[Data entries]
"""
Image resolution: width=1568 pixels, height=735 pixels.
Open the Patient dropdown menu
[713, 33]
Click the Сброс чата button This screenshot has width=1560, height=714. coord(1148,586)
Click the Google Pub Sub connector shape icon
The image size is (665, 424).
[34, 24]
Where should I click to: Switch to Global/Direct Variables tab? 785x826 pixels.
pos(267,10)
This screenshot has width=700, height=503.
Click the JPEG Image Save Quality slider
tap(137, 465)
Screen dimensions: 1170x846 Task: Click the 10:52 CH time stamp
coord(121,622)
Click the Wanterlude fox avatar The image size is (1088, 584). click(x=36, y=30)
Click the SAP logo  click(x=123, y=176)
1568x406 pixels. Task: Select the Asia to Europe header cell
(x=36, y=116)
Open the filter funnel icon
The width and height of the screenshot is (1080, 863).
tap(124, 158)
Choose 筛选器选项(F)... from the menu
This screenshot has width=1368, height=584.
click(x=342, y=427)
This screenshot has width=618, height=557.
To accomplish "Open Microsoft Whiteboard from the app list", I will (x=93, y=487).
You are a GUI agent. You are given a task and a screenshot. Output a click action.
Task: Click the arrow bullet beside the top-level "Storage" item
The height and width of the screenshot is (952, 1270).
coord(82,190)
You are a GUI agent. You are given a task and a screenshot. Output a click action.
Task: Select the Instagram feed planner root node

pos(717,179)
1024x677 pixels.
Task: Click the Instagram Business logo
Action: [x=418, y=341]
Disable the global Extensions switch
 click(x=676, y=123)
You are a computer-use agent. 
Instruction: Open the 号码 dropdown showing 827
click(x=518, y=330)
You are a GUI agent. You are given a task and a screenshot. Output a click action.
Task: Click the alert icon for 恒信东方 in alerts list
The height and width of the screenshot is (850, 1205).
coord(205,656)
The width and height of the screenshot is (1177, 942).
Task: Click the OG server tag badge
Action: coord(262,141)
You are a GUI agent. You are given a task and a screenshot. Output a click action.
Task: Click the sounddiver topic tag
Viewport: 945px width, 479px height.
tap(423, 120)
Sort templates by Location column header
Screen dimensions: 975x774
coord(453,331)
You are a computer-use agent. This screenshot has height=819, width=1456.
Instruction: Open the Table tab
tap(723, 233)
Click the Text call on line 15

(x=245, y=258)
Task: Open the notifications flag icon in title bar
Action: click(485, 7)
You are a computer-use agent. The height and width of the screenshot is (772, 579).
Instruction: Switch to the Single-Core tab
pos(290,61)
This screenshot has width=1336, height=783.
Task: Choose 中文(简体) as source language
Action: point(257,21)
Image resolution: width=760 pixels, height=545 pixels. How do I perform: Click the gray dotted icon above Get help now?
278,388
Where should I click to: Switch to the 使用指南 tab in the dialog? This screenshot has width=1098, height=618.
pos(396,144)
"""
Repeat the records exactly, including every line.

Image resolution: width=1568 pixels, height=735 pixels.
Open the Patient dropdown menu
[713, 33]
Click the Сброс чата button This screenshot has width=1560, height=714. coord(1148,586)
Click the Google Pub Sub connector shape icon
The image size is (665, 424).
[34, 24]
Where should I click to: Switch to Global/Direct Variables tab? 785x826 pixels.
pos(267,10)
This screenshot has width=700, height=503.
Click the JPEG Image Save Quality slider
tap(137, 465)
Screen dimensions: 1170x846 Task: Click the 10:52 CH time stamp
coord(121,622)
Click the Wanterlude fox avatar The image size is (1088, 584). click(x=36, y=30)
Click the SAP logo  click(x=123, y=176)
1568x406 pixels. Task: Select the Asia to Europe header cell
(x=36, y=116)
Open the filter funnel icon
The width and height of the screenshot is (1080, 863).
tap(124, 158)
Choose 筛选器选项(F)... from the menu
This screenshot has width=1368, height=584.
click(x=342, y=427)
This screenshot has width=618, height=557.
To accomplish "Open Microsoft Whiteboard from the app list", I will (x=93, y=487).
You are a GUI agent. You are given a task and a screenshot. Output a click action.
Task: Click the arrow bullet beside the top-level "Storage" item
The height and width of the screenshot is (952, 1270).
coord(82,190)
You are a GUI agent. You are given a task and a screenshot. Output a click action.
Task: Select the Instagram feed planner root node

pos(717,179)
1024x677 pixels.
Task: Click the Instagram Business logo
Action: [x=418, y=341]
Disable the global Extensions switch
 click(x=676, y=123)
You are a computer-use agent. 
Instruction: Open the 号码 dropdown showing 827
click(x=518, y=330)
You are a GUI agent. You are given a task and a screenshot. Output a click action.
Task: Click the alert icon for 恒信东方 in alerts list
The height and width of the screenshot is (850, 1205).
coord(205,656)
The width and height of the screenshot is (1177, 942).
Task: Click the OG server tag badge
Action: coord(262,141)
You are a GUI agent. You are given a task and a screenshot. Output a click action.
Task: Click the sounddiver topic tag
Viewport: 945px width, 479px height.
tap(423, 120)
Sort templates by Location column header
Screen dimensions: 975x774
coord(453,331)
You are a computer-use agent. This screenshot has height=819, width=1456.
Instruction: Open the Table tab
tap(723, 233)
Click the Text call on line 15

(x=245, y=258)
Task: Open the notifications flag icon in title bar
Action: click(485, 7)
You are a computer-use agent. The height and width of the screenshot is (772, 579).
Instruction: Switch to the Single-Core tab
pos(290,61)
This screenshot has width=1336, height=783.
Task: Choose 中文(简体) as source language
Action: point(257,21)
Image resolution: width=760 pixels, height=545 pixels. How do I perform: Click the gray dotted icon above Get help now?
278,388
Where should I click to: Switch to the 使用指南 tab in the dialog? This screenshot has width=1098, height=618.
pos(396,144)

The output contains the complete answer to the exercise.